### Written task
Carry on the paper examining the "cosmopolitan manager" from the point where it stops, keeping to its argument and academic style.

### Source document
A Critical Examination of the “Cosmopolitan Manager”
Julie Gedro, MBA, PHR, EdD
Institution:
Empire State College / State University of New York
Title:
Associate Professor of Business, Management & Economics
Mailing Address:
6333 State Route 298
East Syracuse, New York 13057 USA
Email Address:
Stream: Critical, theoretical and methodological issues in HRD
Submission Type: Fully Refereed Paper
A Critical Examination of the “Cosmopolitan Manager”
Abstract: The purpose of this paper is to deconstruct the meaning of the term“cosmopolitan manager.” The paper will argue that the meaning and the practices of selection and development of “cosmopolitan managers” reinforce existing privilege within corporate hierarchies through reifying classist performances of access and advancement. The proposal will, therefore, present a series of suggestions for future scholarship regarding “cosmopolitan” management development, so that management development practices can be transformed into mechanisms for the creation of greater intra-organizational equity, as well as greater organizational social responsibility. This proposal is informed by the author’s own experience as an adult educator, instructional designer, and business professor, combined with a review of the extant HRD literature.
Keywords: Cosmopolitan, management development, expatriate assignments
Introduction
The purpose of this paper is to propose that the construct of the “cosmopolitan manager” reinforces existing privilege within corporate hierarchies through reifying classist performances of access and advancement. International experience is irrefutably important for building a successful corporate career today (Dickmann & Doherty, 2008; Flynn, 2008; Selmer & Leung, 2003) and yet the process of selection for international assignments remains critically examined. Women, for example, face an “expatriate glass ceiling” (Insch, McIntyre, & Napier), which is created by the tension between the need for international experience as necessary for upward mobility and the gender bias against women as candidates for such selection. The paper takes a critical stance about international assignments, and the concept of the “cosmopolitan manager,” because it teases out the way that these assignments privilege dominant groups and marginalize others. Gender is but one of these dimensions of marginalization. The paper will also consider race, class, and sexual orientation as limiting factors for selection for international assignments.
As this paper will demonstrate through a review of the HRD literature and related literature, there is a substantial amount of study around international assignments as developmental opportunities. However, there is a void in the literature around who has access to these types of assignments. In stark relief to the abundance of literature on expatriate, or international, assignments as “stepping stones” to senior leadership ranks, there is no corresponding body of knowledge that problematizes the selection mechanisms for international assignment. The dearth of inquiry around cosmopolitanism as it related to career development reinforces privilege, and creates intra-organizational classism.

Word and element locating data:
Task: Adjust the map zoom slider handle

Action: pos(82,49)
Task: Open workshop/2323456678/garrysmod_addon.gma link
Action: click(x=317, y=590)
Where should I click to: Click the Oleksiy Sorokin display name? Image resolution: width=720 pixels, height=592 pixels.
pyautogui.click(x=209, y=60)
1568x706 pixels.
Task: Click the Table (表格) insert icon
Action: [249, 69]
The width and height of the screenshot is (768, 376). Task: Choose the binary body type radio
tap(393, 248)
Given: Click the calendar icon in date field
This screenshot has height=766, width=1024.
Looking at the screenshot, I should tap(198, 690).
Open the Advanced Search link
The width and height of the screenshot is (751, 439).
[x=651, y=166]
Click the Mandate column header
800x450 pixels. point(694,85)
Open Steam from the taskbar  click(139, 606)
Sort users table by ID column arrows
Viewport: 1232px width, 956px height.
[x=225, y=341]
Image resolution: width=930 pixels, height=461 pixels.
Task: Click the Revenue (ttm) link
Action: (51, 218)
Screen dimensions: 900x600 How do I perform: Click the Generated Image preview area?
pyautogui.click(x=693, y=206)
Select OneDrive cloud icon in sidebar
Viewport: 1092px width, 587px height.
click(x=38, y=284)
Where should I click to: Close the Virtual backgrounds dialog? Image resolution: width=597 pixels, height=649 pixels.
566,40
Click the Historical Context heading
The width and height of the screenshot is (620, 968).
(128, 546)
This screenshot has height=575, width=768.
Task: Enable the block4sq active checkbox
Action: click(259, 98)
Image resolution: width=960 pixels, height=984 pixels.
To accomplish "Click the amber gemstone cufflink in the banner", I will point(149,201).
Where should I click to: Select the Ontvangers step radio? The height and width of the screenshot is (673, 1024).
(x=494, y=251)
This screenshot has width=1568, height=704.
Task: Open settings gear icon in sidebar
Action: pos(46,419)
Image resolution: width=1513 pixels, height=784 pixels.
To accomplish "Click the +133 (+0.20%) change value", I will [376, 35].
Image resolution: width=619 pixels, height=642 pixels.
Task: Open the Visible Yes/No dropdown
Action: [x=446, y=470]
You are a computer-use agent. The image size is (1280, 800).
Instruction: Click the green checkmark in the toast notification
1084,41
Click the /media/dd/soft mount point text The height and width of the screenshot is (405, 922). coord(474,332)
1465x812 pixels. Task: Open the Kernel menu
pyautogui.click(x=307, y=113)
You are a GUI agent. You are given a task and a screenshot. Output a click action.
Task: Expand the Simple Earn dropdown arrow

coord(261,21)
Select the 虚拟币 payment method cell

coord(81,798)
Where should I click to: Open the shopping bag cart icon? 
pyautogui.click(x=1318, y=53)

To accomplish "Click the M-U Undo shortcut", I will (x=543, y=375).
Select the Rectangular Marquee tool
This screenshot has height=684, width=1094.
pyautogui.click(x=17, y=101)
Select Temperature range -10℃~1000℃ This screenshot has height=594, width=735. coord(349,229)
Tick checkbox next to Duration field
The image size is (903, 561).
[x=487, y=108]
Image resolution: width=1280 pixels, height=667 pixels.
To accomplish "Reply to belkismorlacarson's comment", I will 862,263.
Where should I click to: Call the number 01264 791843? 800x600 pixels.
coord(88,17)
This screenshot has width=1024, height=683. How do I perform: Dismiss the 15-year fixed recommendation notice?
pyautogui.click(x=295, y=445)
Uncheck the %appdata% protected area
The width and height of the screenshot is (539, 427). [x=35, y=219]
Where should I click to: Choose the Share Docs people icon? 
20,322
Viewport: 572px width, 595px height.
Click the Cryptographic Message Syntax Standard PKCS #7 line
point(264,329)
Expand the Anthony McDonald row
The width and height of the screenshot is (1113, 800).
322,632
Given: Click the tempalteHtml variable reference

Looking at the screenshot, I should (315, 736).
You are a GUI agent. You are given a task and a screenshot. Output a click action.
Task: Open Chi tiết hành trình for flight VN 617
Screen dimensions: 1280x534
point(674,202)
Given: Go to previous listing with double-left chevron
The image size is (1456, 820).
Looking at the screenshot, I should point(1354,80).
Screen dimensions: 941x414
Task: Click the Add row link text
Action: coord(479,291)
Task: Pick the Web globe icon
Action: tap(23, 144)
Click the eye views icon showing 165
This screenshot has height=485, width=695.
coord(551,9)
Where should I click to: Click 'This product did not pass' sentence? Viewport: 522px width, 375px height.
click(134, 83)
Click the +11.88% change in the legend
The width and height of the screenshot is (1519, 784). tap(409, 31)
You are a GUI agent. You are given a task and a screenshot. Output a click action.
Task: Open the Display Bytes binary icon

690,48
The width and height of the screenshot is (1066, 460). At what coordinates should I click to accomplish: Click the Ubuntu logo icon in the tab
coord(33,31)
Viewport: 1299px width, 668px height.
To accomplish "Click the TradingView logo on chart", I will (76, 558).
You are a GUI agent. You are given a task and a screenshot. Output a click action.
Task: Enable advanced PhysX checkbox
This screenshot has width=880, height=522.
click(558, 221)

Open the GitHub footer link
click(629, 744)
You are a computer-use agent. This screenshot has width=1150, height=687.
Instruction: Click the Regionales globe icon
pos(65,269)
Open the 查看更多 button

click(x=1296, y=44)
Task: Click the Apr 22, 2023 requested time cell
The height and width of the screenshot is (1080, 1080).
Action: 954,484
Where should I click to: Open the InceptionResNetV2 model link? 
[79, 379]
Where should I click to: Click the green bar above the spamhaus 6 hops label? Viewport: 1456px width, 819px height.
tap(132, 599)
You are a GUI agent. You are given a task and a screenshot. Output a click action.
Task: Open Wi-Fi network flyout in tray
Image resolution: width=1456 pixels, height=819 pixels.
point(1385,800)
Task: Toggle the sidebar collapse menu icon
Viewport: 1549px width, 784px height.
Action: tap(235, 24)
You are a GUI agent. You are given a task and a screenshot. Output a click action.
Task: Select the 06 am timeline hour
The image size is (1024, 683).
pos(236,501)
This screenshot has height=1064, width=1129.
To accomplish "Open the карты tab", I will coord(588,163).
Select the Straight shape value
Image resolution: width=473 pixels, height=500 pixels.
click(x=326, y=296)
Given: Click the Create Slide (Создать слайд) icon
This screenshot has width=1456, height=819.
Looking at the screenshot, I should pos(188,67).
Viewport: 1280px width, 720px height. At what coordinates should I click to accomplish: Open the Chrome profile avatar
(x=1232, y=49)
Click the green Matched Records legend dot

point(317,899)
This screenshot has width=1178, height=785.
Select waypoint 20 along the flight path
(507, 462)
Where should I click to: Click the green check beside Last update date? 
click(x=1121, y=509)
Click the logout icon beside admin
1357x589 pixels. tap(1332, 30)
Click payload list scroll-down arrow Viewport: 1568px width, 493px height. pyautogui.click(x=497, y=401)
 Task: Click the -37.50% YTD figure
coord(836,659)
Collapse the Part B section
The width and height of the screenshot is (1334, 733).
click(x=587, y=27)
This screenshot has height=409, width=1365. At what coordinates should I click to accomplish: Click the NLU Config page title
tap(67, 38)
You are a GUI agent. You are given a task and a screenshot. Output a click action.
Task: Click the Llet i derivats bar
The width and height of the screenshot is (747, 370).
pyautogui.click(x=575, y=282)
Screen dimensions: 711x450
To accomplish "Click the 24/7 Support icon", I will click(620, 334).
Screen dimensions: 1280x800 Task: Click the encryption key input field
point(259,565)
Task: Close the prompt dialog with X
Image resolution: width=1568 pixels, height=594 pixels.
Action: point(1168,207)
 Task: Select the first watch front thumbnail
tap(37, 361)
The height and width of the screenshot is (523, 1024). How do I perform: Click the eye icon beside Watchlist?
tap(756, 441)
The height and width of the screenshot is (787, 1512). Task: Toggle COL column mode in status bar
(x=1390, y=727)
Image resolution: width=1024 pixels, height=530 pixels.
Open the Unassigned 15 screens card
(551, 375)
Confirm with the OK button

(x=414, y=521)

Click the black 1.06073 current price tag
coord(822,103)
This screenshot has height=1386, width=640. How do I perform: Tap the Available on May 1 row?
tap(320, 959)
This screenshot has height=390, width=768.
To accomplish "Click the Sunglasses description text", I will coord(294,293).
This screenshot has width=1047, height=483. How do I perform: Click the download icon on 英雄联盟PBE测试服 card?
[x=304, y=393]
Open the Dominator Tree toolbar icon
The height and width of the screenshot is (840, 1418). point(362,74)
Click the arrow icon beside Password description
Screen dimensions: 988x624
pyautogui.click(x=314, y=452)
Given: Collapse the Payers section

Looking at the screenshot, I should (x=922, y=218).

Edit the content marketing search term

### Exercise output
This proposal is informed by my own experience as an adult educator, instructional designer, and business professor, combined with a review of the management literature. While the last two decades of the 20th century, and the beginning of the 21st century, have seen a proliferation of international business, there has been a concomitant increase in the importance of international assignments as developmental opportunities for those aspiring to senior management (Gedro, 2010). The current dearth of investigation about the selection procedures for international assignments within the scholarly literature in management, psychology, adult education, human resource development, and related fields, reinforces the classism of corporate America. It creates a veneer of impenetrable distance between those who have access to growth and advancement, and those whose options are quite limited.
Theoretical Foundations
The idea of the “cosmopolitan” is presented throughout anthropology, business, political science, cultural studies, and consumer studies (Hannerz, 1990; Kanter, 1995; Vance & Paik, 2011; Gustafson, 2009; Goldberg, Baker, & Rubenstein, 1965; Mitchell, 2003; Godrej, 2011). Cosmopolitans are “individuals with broad experience in many countries” (Haas, 2006, p. 367). Because of the disparate epistemological roots of the construct of a “cosmopolitan manager,” this literature review culls together that disparity and presents a set of research questions designated to both offer some insight as well as to grapple with the idea that cosmopolitanism in the corporate context represents a very narrow funnel through which majoritarian high potentials pass on their way to the top ranks of corporate America.
Research Questions and Methodology
The questions this paper will address are:
- What is a “cosmopolitan manager?”
- How does one become a “cosmopolitan manager?
- Who gets to become a “cosmopolitan manager?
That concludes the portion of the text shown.